Before we started programming the new open source NoSQL database, we reflected which design objectives to achieve or to drop. This article summarizes our considerations.

In a nutshell:

  • Schema-free schemas with shapes: Inherent structures at hand are automatically recognized and subsequently optimized.
  • Querying: ArangoDB is able to accomplish complex operations on the provided data (query-by-example and query-language).
  • Application Server: ArangoDB is able to act as application server on Javascript-devised routines.
  • Mostly memory/durability: ArangoDB is memory-based including frequent file system synchronizing.
  • AppendOnly/MVCC: Updates generate new versions of a document; automatic garbage collection.
  • ArangoDB is multi-threaded.
  • No indices on file: Only raw data is written on hard disk.
  • ArangoDB supports single nodes and small, homogenous clusters with zero administration.

Schema-free schemas with “shapes“

ArangoDB organizes data in documents, storing structure-information/metadata separately from user data.

User data is stored only once for all documents which have the same structure. This provides storing efficiency and offers a high-performance data access at the same time. You don’t need to determine the document’s structure at the time of access. You have done it already and therefore you generate an efficient access code using the “shape”. These processes run transparently behind the scenes for the developer’s eye.

The “shapes” concept combines all advantages of schema-free systems with those of the default schemas.

Querying

ArangoDB is able to conduct extensive queries. For that use, in addition to query-by-example, we provide a corresponding query language. Our language is capable to conduct queries of a complexity that overburden other approaches syntactically.

ArangoDB as application server

ArangoDB is capable of storing and executing Javascript-functions within the database as so-called “actions”, independently from user data. The actions are user-defined and therefore highly flexible.

This enables realizing database triggers or even devising atomic and isolated transactions. Generally, these “actions” make it possible to treat documents stored in the database as objects with a defined behavior.

Mostly Memory/Durability

Database documents are stored in the memory?memory-mapped files are used to store them. The operating system has the advantageous option to decide swapping sparsely used areas out of the main memory. Per default, these memory-mapped files are synced frequently?advantageously storing all documents securely at once (durability).

AppendOnly/MVCC

Instead of overwriting existing documents, a completely new version of the document is generated. The two benefits are:

  1. Objects can be stored coherently and compactly in the main memory.
  2. Objects are preserved—isolated writing and reading transactions allow accessing these objects for parallel operations.

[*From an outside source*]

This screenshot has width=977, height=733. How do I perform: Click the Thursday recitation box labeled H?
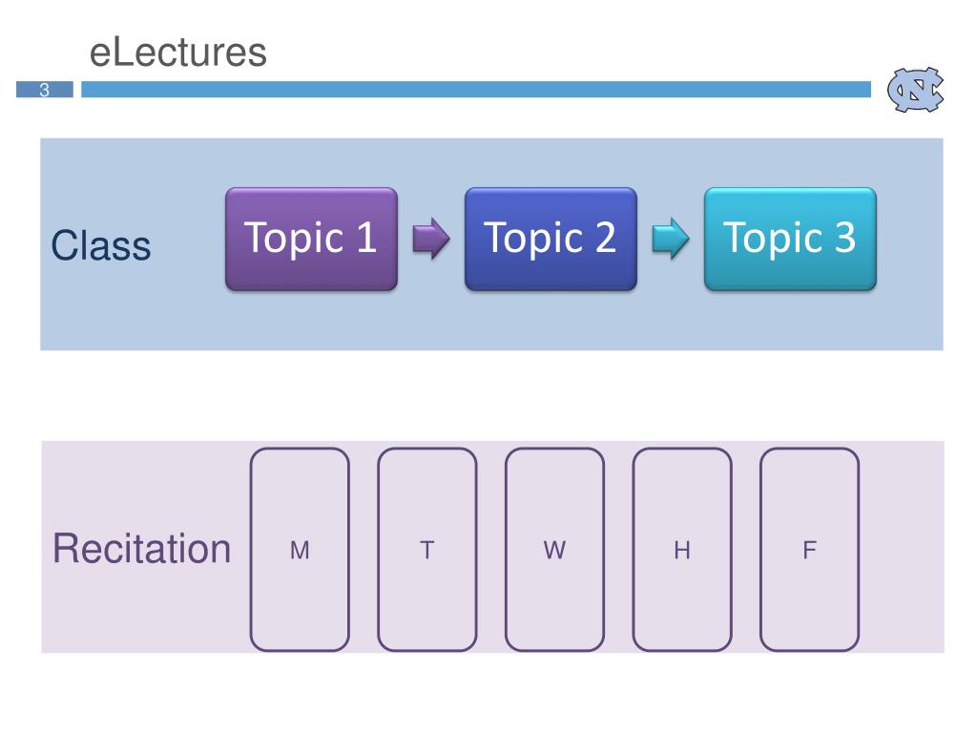point(682,549)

The system collects obsolete versions as garbage, recognizing them as forsaken. Garbage collection is asynchronous and runs parallel to other processes.

Multi-threaded/CPU-bound

ArangoDB is not meant as trivial storage to copy and paste simple objects. It is devised as a database that enables complex operations, starting with extensive searches and data aggregation, leading to ArangoDB-stored and Javascript-executable codes.

We are convinced that an operation should be completed where the data is: the database. The limiting factor for this approach is the CPU, not flooded memory capacity or overloaded network connections.

ArangoDB is trying to harness the provided hardware optimally. With multi-core/multi-processor machines all around, ArangoDB is multi-threaded, of course.

No indices on file/startup on runtime

ArangoDB writes only raw data on the hard disk. All supporting data, i.e. indices, are stored only in the main memory. On the down side, you have to generate indices anew after a system failure or rebooting. On the up side, this approach offers a better performance working with applications with frequent writing accesses.

No large cluster/zero administration/synchronous master-master replication

Our design aim is to achieve zero administration of consistent, synchronous master-master replicating clusters on few servers. The same data is available on all servers per synchronous replication with minimal administrative effort.

We expect that most projects are not becoming the next Amazon and a single node or small cluster fits in 99 percent of the use cases.